2.(x⁴ - 8x² - 1) = 0

x⁴ - 8x² - 1 = 0

x⁴ - 8x² = 1

x⁴ - 8x² + 16 = 1 + 16

(x² - 4)² = 17

x² - 4 = ± √17

x² = 4 ± √17 → a square cannot be negative

x² = 4 + √17

x = ± √(4 + √17)

• 2 months ago

First, remove the common factors

==> x^4 - 8x^2 - 1= 0

If you look closely at this, you will see that it could be considered a quadratic equation using x^2 and the base, rather than just x

so, substitute u for x^2

==> u^2 - 8u - 1 = 0

now solve for u

u = (8 +/- sqrt(64 + 4)/2

==> u = (8 +/- sqrt(68)/2

==> u = 4 + sqrt(17) or 4 - sqrt(17)

x = sqrt(u)

==> x = +/- sqrt(4 + sqrt(17)) or +/- sqrt(4 - sqrt(17))

Note that sqrt(4 -sqrt(17)) is a complex number (sqrt(17)> 4)

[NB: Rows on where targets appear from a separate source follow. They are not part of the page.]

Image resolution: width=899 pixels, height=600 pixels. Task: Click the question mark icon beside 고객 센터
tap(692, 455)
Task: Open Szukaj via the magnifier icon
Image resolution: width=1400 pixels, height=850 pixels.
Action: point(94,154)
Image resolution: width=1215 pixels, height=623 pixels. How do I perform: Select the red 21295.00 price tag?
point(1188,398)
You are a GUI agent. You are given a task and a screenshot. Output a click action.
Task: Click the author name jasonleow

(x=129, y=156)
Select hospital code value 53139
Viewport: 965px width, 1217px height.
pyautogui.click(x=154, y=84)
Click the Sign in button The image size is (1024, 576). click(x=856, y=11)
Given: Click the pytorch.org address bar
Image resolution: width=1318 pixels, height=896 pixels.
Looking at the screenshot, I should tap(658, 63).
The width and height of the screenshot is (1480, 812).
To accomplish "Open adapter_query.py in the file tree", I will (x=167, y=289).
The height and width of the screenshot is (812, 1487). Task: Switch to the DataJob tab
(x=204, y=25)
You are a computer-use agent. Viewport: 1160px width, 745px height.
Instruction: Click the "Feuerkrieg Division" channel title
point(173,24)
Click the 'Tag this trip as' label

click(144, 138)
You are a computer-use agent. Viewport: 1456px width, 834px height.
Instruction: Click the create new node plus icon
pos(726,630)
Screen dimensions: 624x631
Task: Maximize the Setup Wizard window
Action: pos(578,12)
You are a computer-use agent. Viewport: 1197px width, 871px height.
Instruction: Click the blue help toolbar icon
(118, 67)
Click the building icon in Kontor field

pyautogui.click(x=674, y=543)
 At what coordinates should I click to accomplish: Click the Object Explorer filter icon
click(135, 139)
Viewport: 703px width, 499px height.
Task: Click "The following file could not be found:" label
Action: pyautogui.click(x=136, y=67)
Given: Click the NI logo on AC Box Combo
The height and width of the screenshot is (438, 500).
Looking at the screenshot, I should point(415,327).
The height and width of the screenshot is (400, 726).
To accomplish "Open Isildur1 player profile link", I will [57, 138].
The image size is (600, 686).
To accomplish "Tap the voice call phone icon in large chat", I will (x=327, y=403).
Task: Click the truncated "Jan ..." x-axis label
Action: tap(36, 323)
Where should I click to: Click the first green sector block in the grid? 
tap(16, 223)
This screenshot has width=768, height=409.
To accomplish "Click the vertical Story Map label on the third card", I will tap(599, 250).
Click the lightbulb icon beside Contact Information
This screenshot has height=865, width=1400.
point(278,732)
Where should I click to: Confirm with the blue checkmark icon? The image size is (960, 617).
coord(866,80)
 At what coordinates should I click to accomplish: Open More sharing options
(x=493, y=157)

so +/- sqrt(sqrt(17)-4)i where i = sqrt(-1)

• ?
Lv 7
2 months ago

2x^4 - 16x^2 - 2 = 0

2 (x^2 - 4)^2 - 34 = 0

Real solutions:

x = -sqrt(4 + sqrt(17))

x = sqrt(4 + sqrt(17))

Complex solutions:

x = -i sqrt(sqrt(17) - 4)

x = i sqrt(sqrt(17) - 4)

• 2 months ago

Presuming you want to solve for x:

2x⁴ - 16x² - 2 = 0

If we make this substitution:

z = x²

we get:

2z² - 16z - 2 = 0

We now have a quadratic that we can solve.  Let's simplify this by dividing both sides by 2, then I'll complete the square:

z² - 8z - 1 = 0

z² - 8z = 1

z² - 8z + 16 = 1 + 16

(z - 4)² = 17

z - 4 = ± √17

z = 4 ± √17

Now we can substitute back the expression in terms of x and solve for x:

x² = 4 ± √17

x = ± √(4 ± √17)

So we have four total roots.  Two of them are complex as 4 - √17 is negative.  The other two are real.